20:14 so to use inc directly : (swap! my-data update-in ["Michael"] inc)

20:14 technomancy: totally depends on the situation imo

20:14 but bonus points for using update-in

20:15 carkh: technomancy: agreed it depends, but the common case is that you don't need to sprinkle atoms all over the place

20:15 or refs

20:16 that would be going back to imperative programming

20:16 technomancy: need more context to tell

20:17 merchantly: alright im trying to understand each example

20:18 technomancy: the lack of indentation certainly doesn't help

20:20 merchantly: ok so in the update-in example, we're taking the value of "Michael", then incrementing it, then updating the value, and then swapping the data in the atom?

20:20 carkh: errr i'm viewing it the other way around, but yes

20:21 merchantly: could you explain how you view it?
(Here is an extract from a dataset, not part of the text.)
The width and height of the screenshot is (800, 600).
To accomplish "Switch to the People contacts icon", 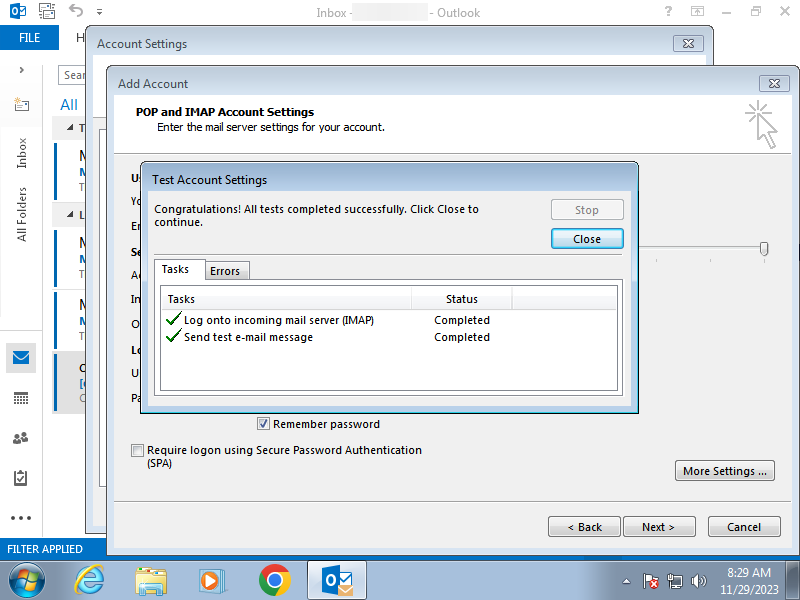I will tap(21, 438).
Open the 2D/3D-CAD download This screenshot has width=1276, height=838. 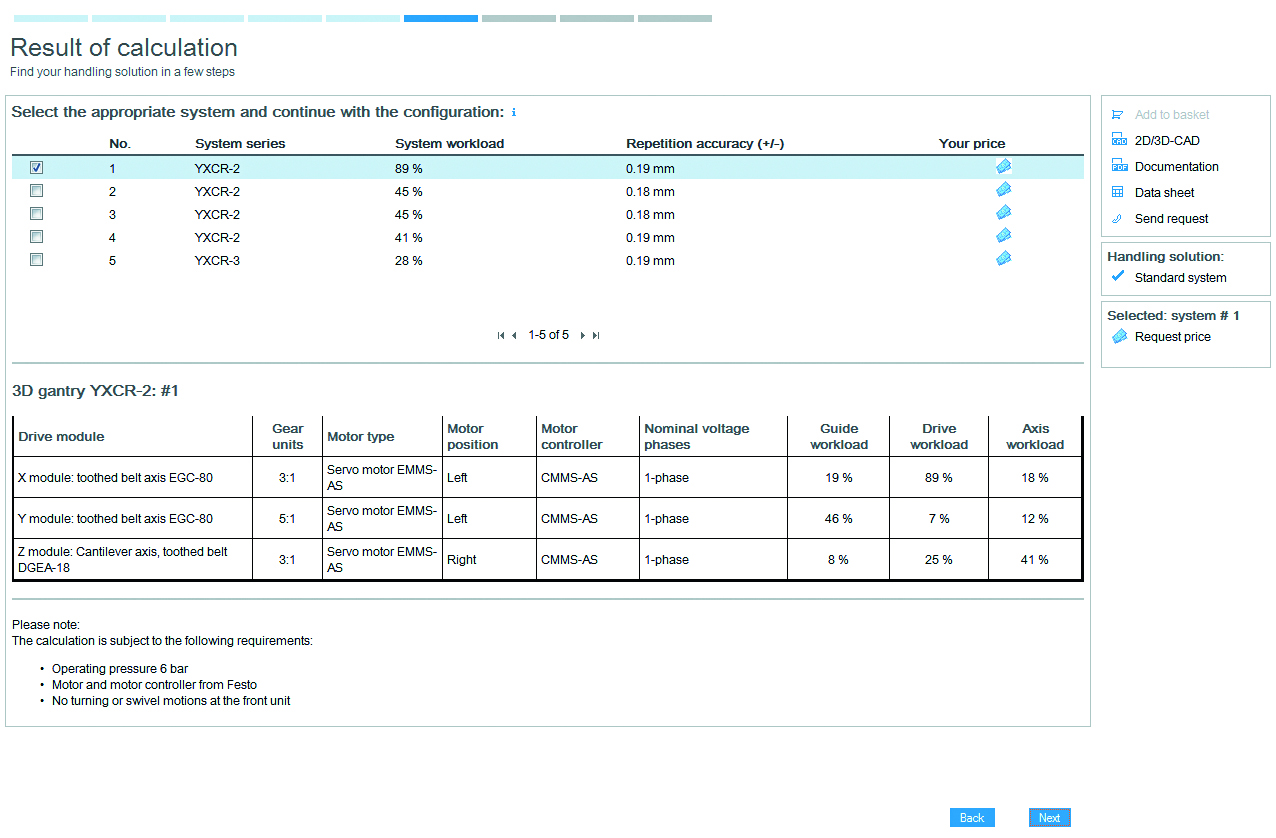[x=1166, y=141]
I'm trying to wrap my head around how to think about it

20:22 carkh: swap! will make you worl with the value inside the atom, we want to update that value, at the 'Michael' position, there is an age which needs to be incremented

20:22 worl->work

20:23 exactly what you said, in reverse order =)
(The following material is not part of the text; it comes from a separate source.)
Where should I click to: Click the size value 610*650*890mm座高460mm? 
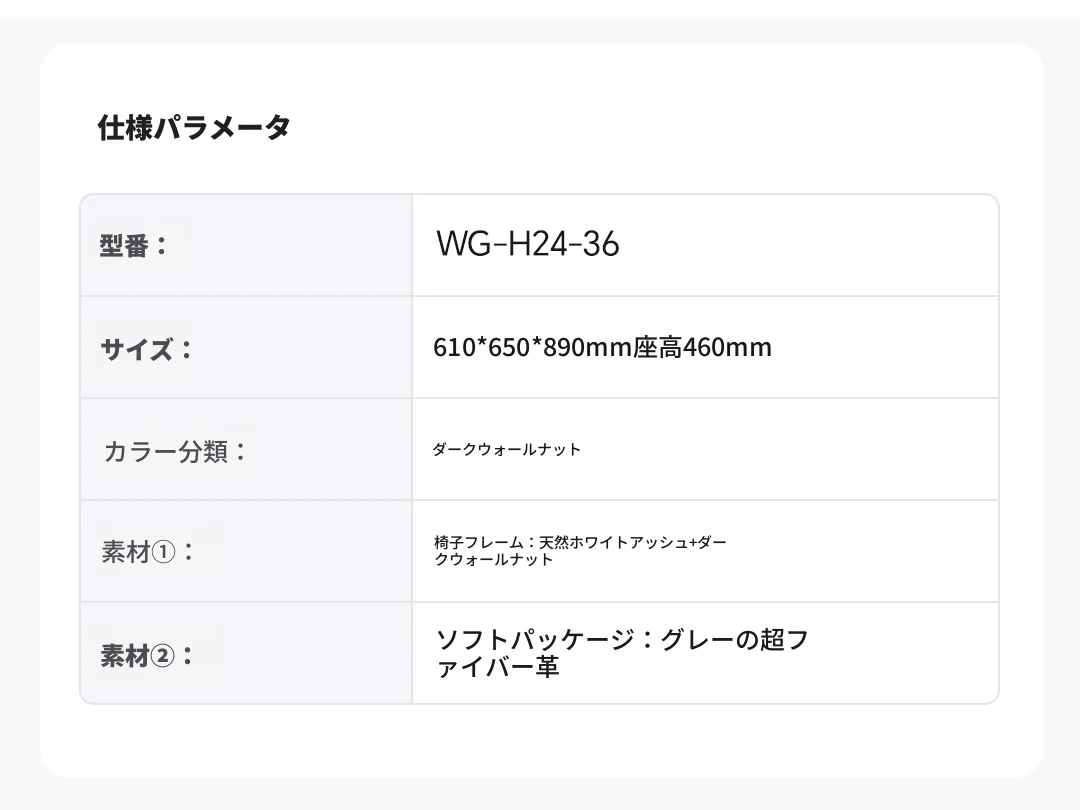pyautogui.click(x=602, y=347)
20:40 merchantly: thanks for all the help carkh

20:40 carkh: =)

20:54 Raynes: Where did shuffle go?

20:54 I've noticed it's not in c.c.string.

20:55 Or was it in seq?

20:55 Ah, I think it was.

20:55 * Raynes has been coding for too long today. :|

20:56 weissj: clojurebot: paste

20:56 clojurebot: lisppaste8, url

20:57 weissj: lisppaste8: url

20:57 hm

20:57 somebody help me out :)

20:58 Raynes: gist.github.com

21:00 weissj: Raynes: cool thx

21:00 can someone point me to an example project.clj that has swank-clojure as a dev-dependency? i run lein swank and it complains

21:01 #<CompilerException java.lang.ClassFormatError: clojure.contrib.pprint.PrettyWriter (erroneous identifier) (pprint.clj:6)>

21:01 Make sure swank-clojure is added as a dev-dependency in your project.clj.

21:01 i have a feeling it's not really complaining about swank

21:01 it's seems to be complaining about pprint

21:15 Raynes: Hrm.

22:20 AntonyBlakey: Anyone have a recommendation for unit-testing html generators i.e. parsing and asserting things about html documents?
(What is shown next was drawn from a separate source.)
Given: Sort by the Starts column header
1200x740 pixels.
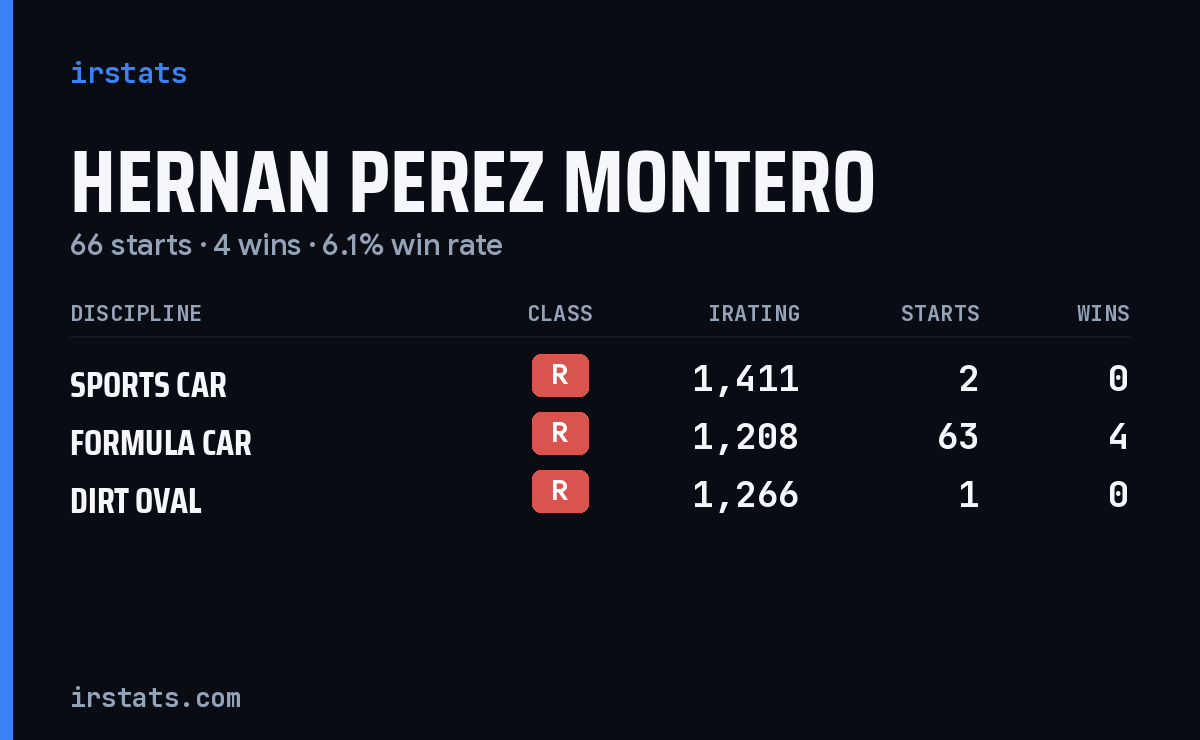Looking at the screenshot, I should (x=940, y=314).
22:28 rlubke: AntonyBlakey: HtmlUnit?

22:28 AntonyBlakey: I don't want to simulate the browser

22:28 because I'm dealing with incomplete fragments

22:30 But for full pages and system testing, yes I'd use HtmlUnit.

22:31 sattvik: AntonyBlakey: I've heard that enlive can be used for scraping HTML. I have not done it, so I do not know how well it would work for testing.

22:31 AntonyBlakey: Thanks, I'll check enlive as well.

23:11 cachou: hello~ anyone play robocode here?

23:12 I met a problem. "java.lang.ExceptionInInitializerError".

23:13 All code in the internet seems not work. I'am using clojure-1.1.0, Is it a version problem?

23:41 Losha: Hello

23:42 dsnyders: Hi

23:45 Losha: Do people need to be registered to use this channel. Someone was asking on #ubuntu...

23:46 hiredman: freenode instituted a spam fighting measure a while back, but no ops to turn it off

23:46 johnmn3: test

23:47 ok, it works.. thanks Losha and dsnyders

23:47 I had to register

23:47 Losha: thanks hiredman...

23:47 cp2: might explain why its been so quiet lately =P

23:48 johnmn3: I haven't been on here in a while but I was reading my news feeds and I've been noticing the term 'defrecord' ... what's that all about?

23:48 similar to deftype?

23:50 Raynes: johnmn3: http://github.com/richhickey/clojure/blob/master/src/clj/clojure/core_deftype.clj#L189 The doc strings of defrecord and deftype should be enlightening.

23:55 johnmn3: I did try to read the doc string before. I have a hard time understanding those sometimes.

23:56 the docs for deftype and defrecord seem similar, though I noticed the bit on IPersistentMap in deftype.